CVE-2025-24213 is a type confusion vulnerability discovered in WebKit that could lead to memory corruption. The vulnerability was disclosed on March 31, 2025, and affects multiple Apple operating systems including tvOS 18.4, Safari 18.4, iPadOS 17.7.6, iOS 18.4, iPadOS 18.4, and macOS Sequoia 15.4. The issue was identified by the Google V8 Security Team (Apple Support, NVD).

The vulnerability is classified as a type confusion issue that could lead to memory corruption. The root cause was related to improper handling of floats in WebKit. The issue has been assigned a CVSS v3.1 Base Score of 7.8 (HIGH) with the vector string CVSS:3.1/AV:L/AC:L/PR:N/UI:R/S:U/C:H/I:H/A:H. The vulnerability is tracked under WebKit Bugzilla ID 286694 (CISA-ADP, Apple Support).

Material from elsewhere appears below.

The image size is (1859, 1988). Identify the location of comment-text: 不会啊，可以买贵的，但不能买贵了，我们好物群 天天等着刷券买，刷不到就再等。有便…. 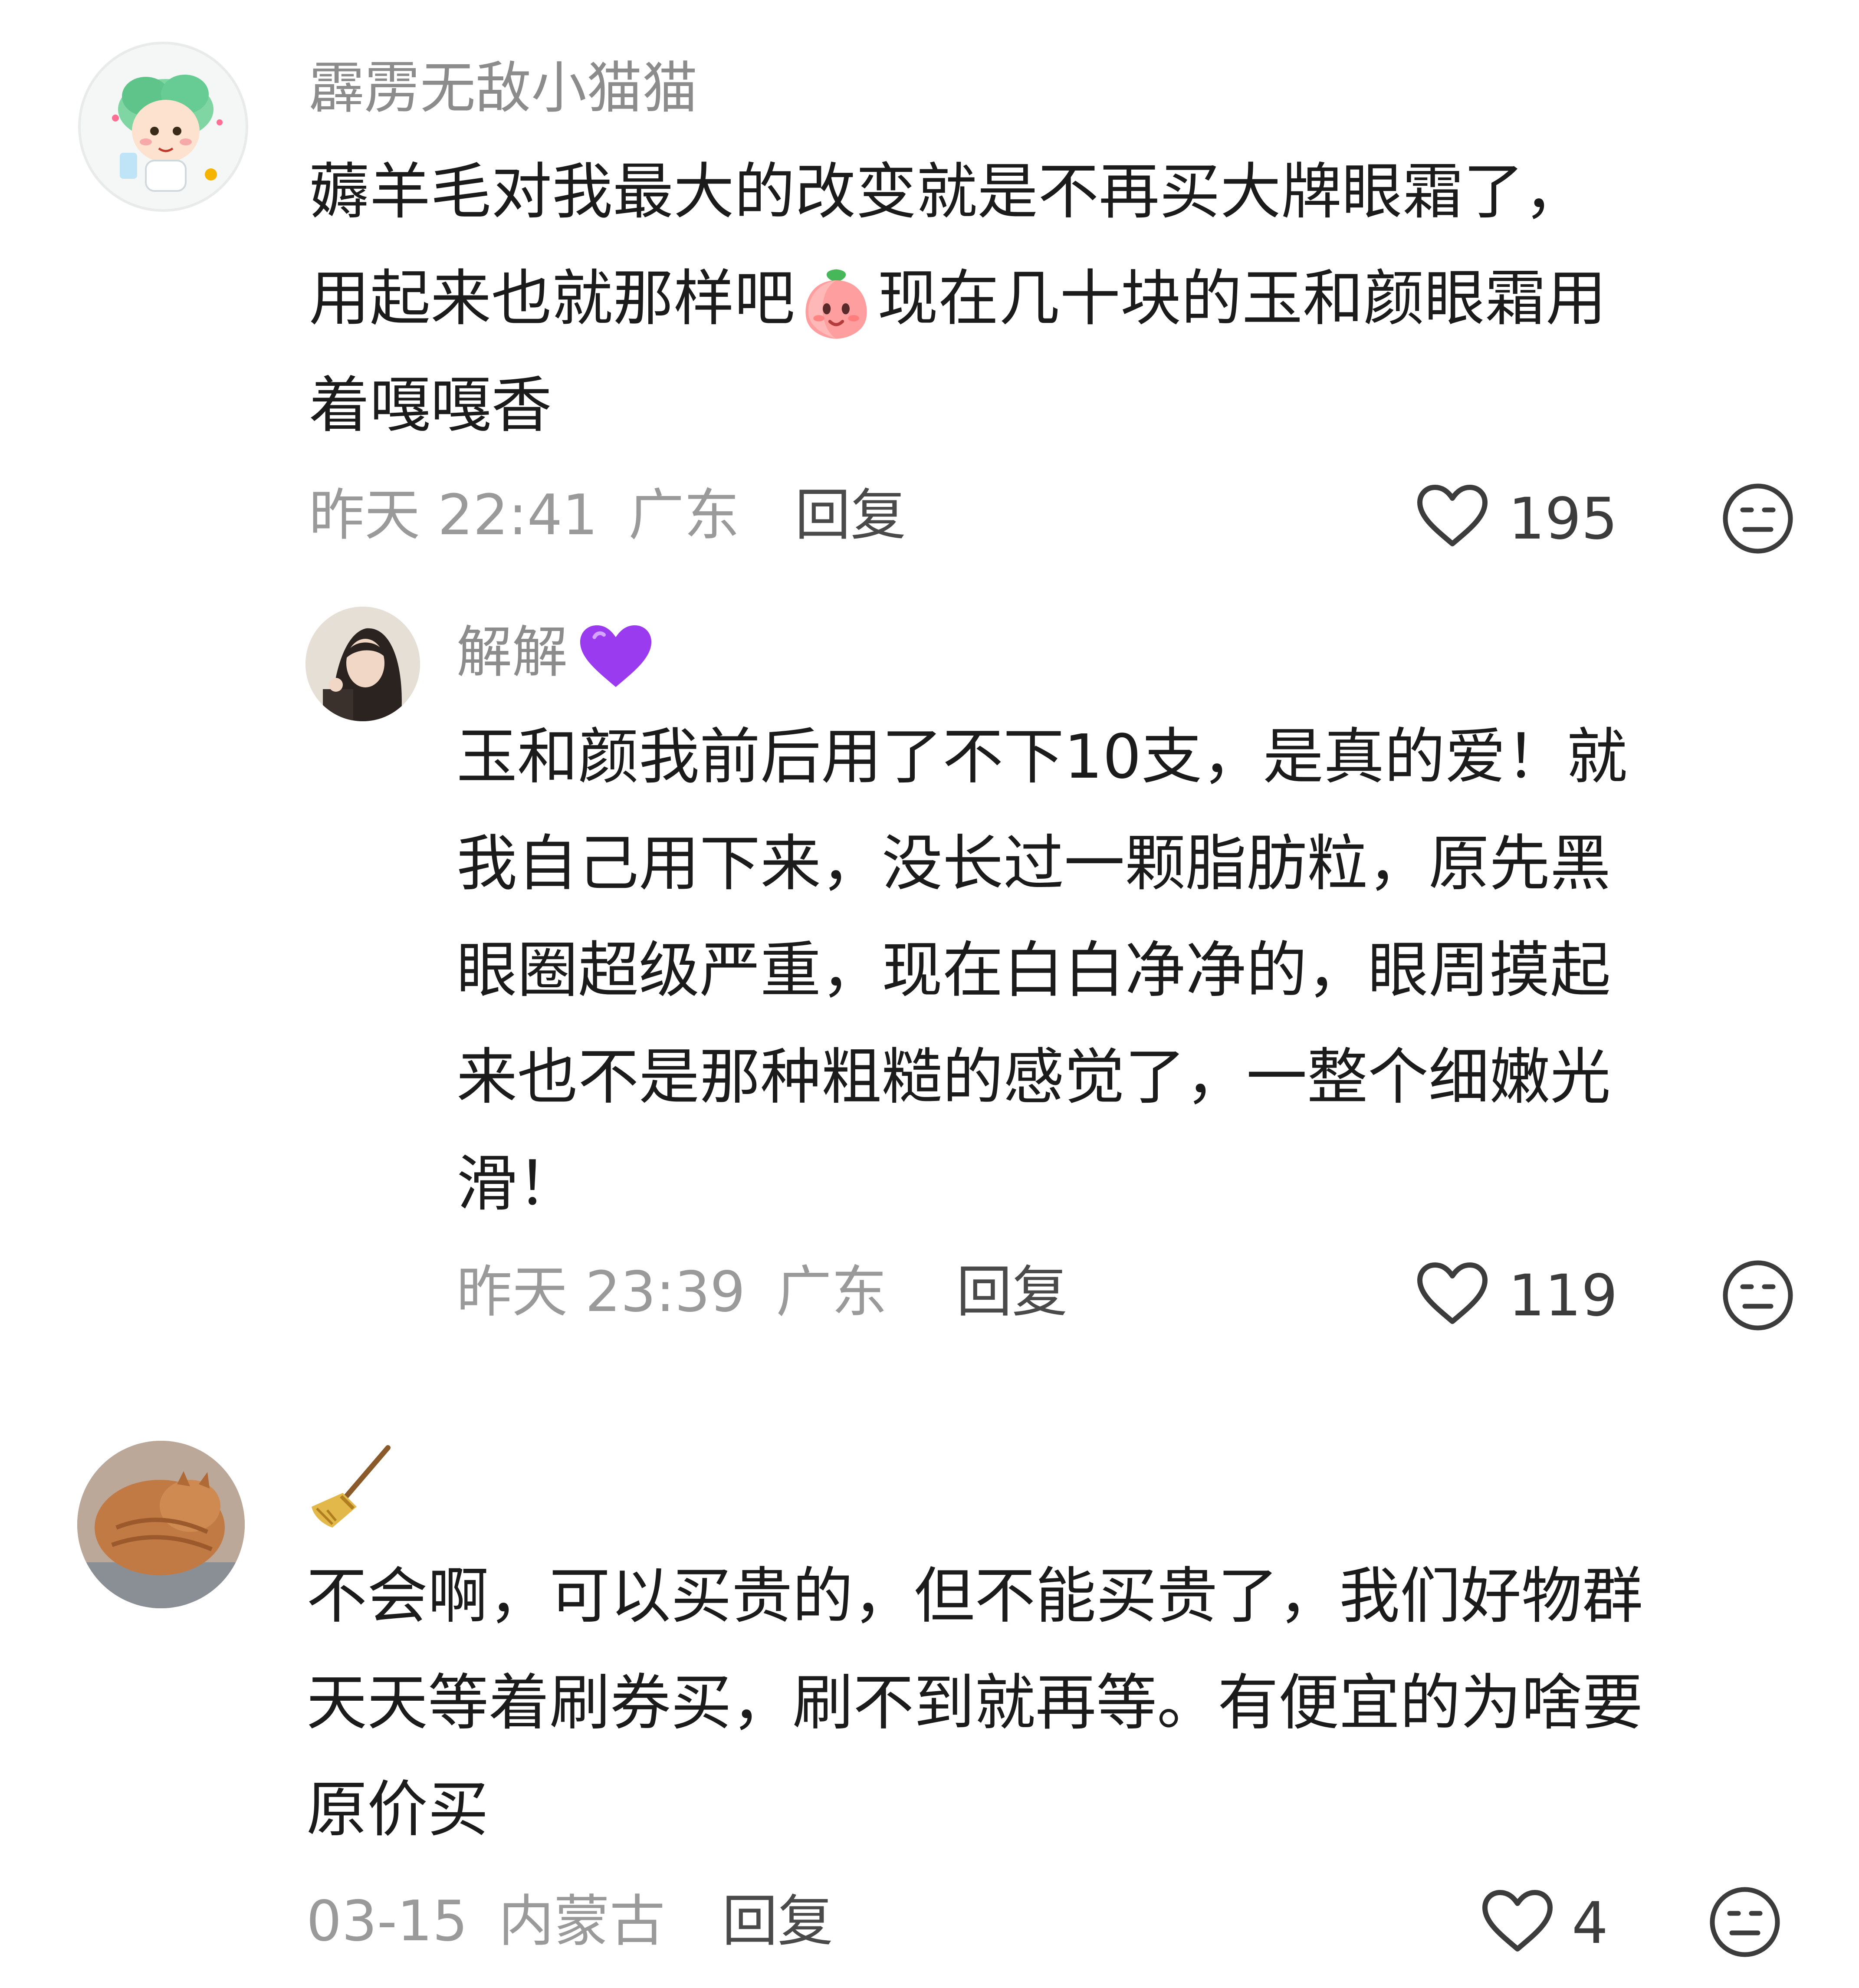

The vulnerability could allow an attacker to cause memory corruption through type confusion, potentially leading to arbitrary code execution or system compromise. The high CVSS score indicates that successful exploitation could result in significant impact on the confidentiality, integrity, and availability of the affected system (CISA-ADP).

Apple has addressed this vulnerability by improving the handling of floats in WebKit. The fix is available in tvOS 18.4, Safari 18.4, iPadOS 17.7.6, iOS 18.4 and iPadOS 18.4, and macOS Sequoia 15.4. Users are advised to update their systems to the latest versions to mitigate this vulnerability (Apple Support, NVD).